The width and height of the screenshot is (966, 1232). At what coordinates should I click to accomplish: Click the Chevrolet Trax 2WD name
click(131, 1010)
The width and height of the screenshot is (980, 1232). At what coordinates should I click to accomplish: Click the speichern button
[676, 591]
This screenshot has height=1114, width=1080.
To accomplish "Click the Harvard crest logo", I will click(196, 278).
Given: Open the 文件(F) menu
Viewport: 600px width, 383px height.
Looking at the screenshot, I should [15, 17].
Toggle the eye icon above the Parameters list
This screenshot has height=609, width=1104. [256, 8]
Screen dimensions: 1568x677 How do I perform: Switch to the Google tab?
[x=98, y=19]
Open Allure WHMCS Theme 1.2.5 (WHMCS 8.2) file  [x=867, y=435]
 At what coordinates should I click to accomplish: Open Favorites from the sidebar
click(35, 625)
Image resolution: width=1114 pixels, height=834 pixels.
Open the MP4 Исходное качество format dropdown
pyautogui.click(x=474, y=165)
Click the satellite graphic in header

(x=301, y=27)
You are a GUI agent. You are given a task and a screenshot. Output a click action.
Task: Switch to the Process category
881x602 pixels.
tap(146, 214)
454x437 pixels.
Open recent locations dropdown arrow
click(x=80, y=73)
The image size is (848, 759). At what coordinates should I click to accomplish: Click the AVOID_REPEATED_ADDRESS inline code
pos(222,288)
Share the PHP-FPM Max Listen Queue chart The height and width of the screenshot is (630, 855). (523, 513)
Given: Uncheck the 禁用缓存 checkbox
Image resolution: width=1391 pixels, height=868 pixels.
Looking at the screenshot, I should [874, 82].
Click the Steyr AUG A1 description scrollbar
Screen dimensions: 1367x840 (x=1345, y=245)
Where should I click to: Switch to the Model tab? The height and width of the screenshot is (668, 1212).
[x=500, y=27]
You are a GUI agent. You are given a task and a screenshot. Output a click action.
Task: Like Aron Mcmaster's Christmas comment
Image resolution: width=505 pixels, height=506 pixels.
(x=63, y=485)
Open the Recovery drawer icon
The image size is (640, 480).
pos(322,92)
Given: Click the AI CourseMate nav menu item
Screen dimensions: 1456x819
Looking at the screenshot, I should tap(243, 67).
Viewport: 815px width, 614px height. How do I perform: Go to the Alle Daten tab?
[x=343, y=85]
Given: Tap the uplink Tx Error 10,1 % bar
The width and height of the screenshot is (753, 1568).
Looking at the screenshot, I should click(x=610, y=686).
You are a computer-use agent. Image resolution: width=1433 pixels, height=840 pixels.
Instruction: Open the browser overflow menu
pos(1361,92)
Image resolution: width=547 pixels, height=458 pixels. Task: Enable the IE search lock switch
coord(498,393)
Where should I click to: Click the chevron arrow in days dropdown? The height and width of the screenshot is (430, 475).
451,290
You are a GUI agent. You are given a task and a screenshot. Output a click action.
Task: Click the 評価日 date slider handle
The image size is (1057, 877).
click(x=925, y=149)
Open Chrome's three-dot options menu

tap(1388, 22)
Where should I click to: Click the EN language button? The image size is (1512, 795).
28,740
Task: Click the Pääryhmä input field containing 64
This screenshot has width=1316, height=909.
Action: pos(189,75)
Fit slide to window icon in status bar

Prompt: Only the stretch of lines that begins with the one holding "Task: Click the Pääryhmä" and ends with the last line above belongs in the answer; please write it out exactly.

Exercise solution:
Task: Click the Pääryhmä input field containing 64
This screenshot has width=1316, height=909.
Action: pos(189,75)
Fit slide to window icon in status bar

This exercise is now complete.